If I surround Q1, the median, and Q3 with a box, I get a picture similar to what's called a boxplot in statistics:
                    ___________________
  |- - - - - - - - | - - - - - | - - - - - - - - - - - | - - - - - - - - - - -|
                    |______|_____________|
52                   62           70                            82                           93
min                 Q1          median                    Q3                          max

      (Excuse the crudeness of the diagram -- I confess I have a lot to learn about HTML!)

By the way, the minimum, Q1, the median, Q3, and the maximum are also known as the
5-Number Summary and are considered a great way to describe any set of numerical (quantitative) data.
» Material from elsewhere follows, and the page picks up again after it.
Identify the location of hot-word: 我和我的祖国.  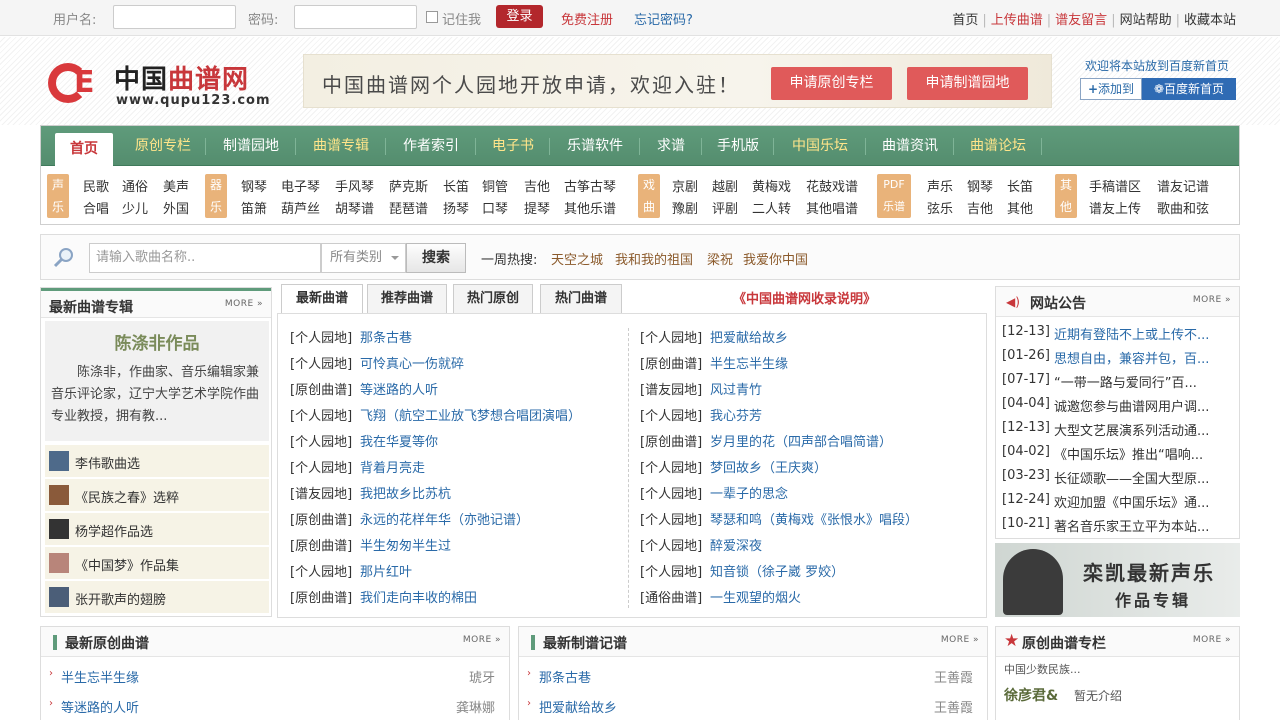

Here's another measure that is important: the Interquartile Range (or IQR), which is found by subtracting Q3 - Q1. The IQR gives the span of the middle 50% of the data.set. This comes in handy when we're trying to describe a set of numbers that have extreme values (outliers).

Moral of the Story: In a boxplot, each of the 4 regions bounded by the 5 numbers contain 25% of the numbers in the data set. This does not mean that each region has the same width.

Self-Test: The median represents what percentile?

Answer: Because the median marks the point at which half the numbers are below and half are above, the median represents the 50th percentile.